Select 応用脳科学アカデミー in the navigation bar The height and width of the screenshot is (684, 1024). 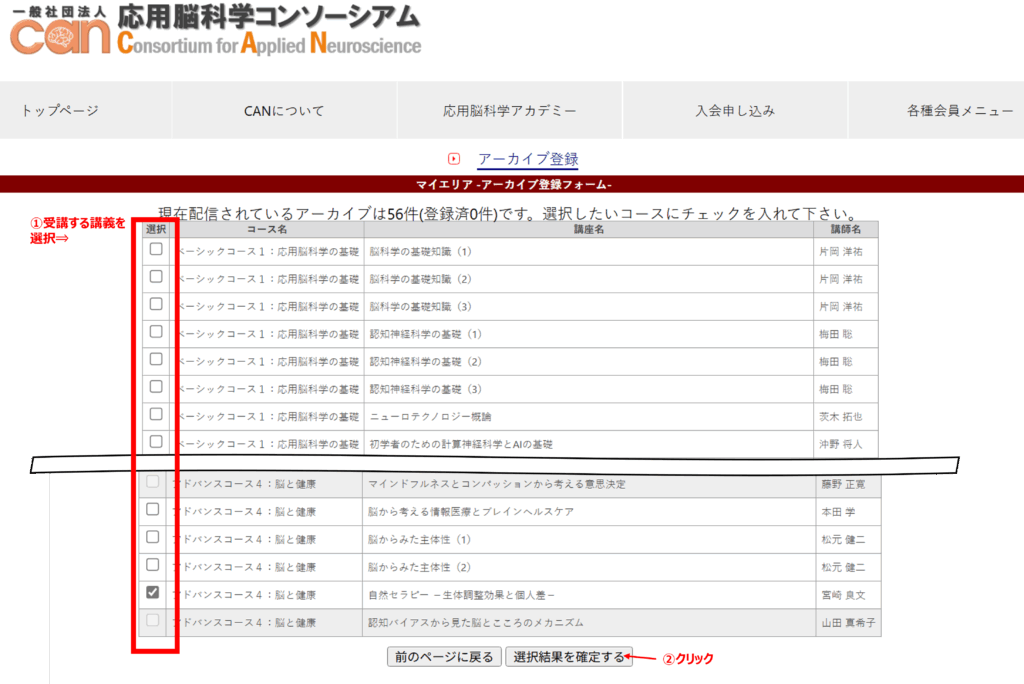pyautogui.click(x=510, y=111)
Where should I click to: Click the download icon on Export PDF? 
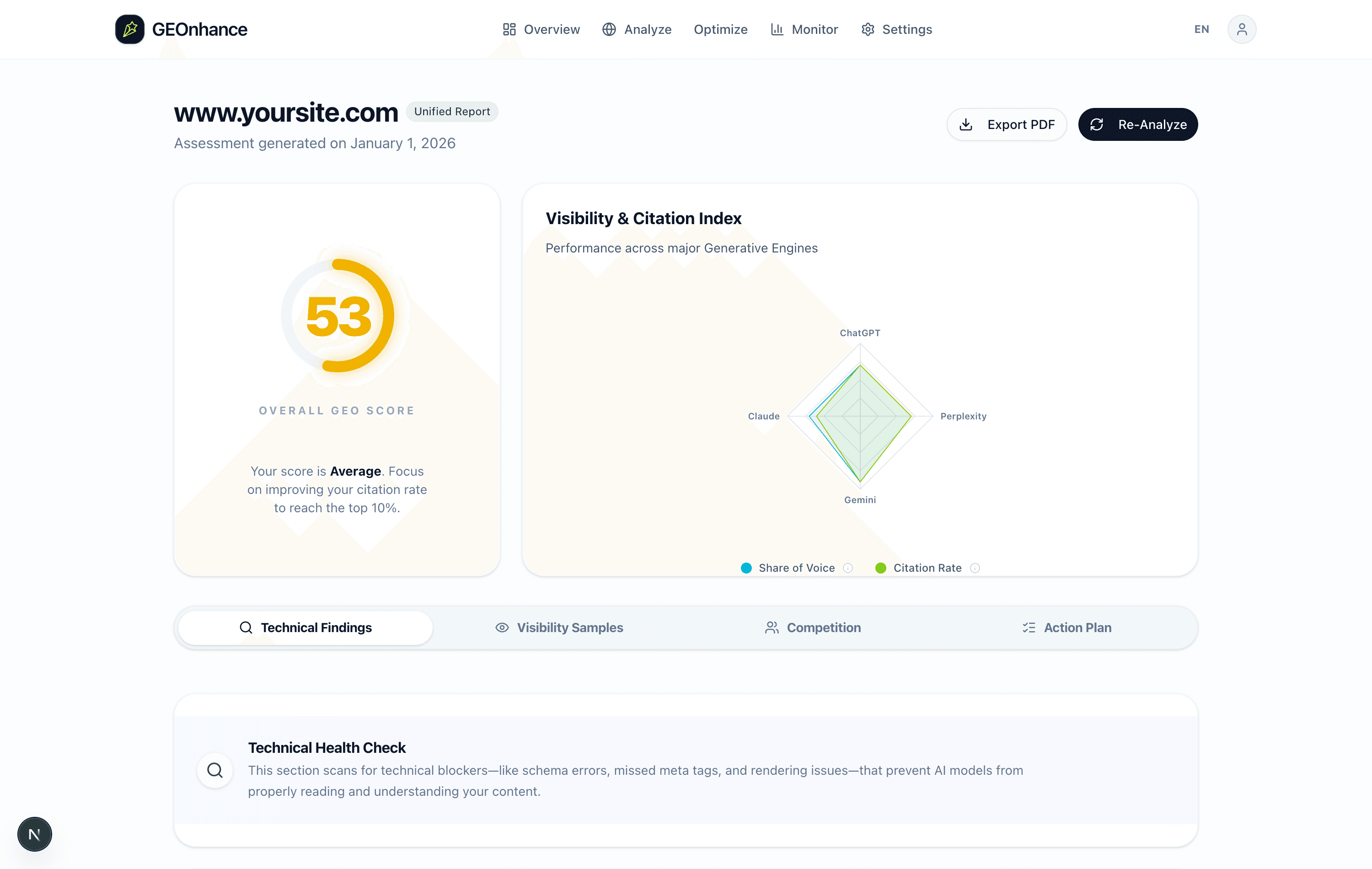point(966,124)
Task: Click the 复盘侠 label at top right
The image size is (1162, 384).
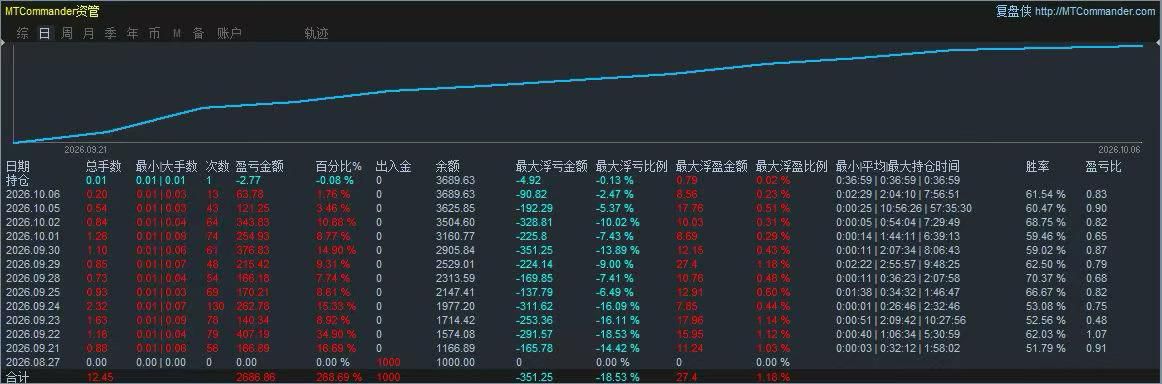Action: pos(1013,11)
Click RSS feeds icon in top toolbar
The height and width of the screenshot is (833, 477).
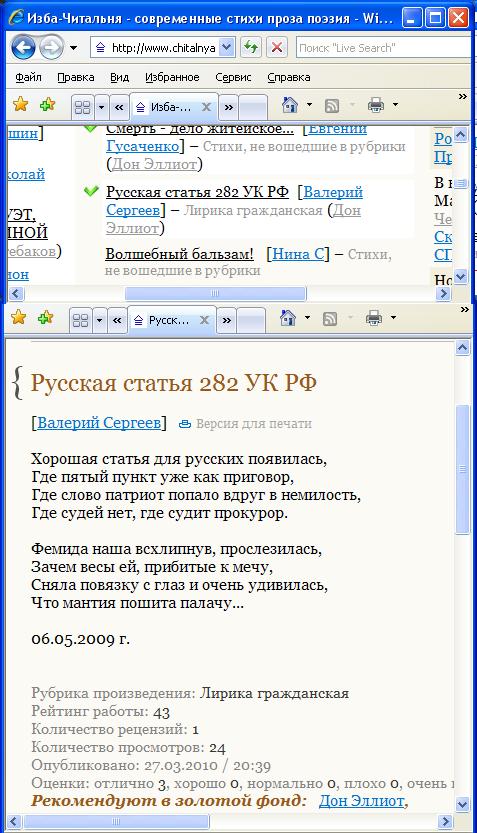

___

Exercise prompt:
Nothing but the lines from the line containing "Click RSS feeds icon in top toolbar" through the end of the records belongs in the answer, written out exactly, both ends included, without pictures.

Solution for this exercise:
Click RSS feeds icon in top toolbar
The height and width of the screenshot is (833, 477).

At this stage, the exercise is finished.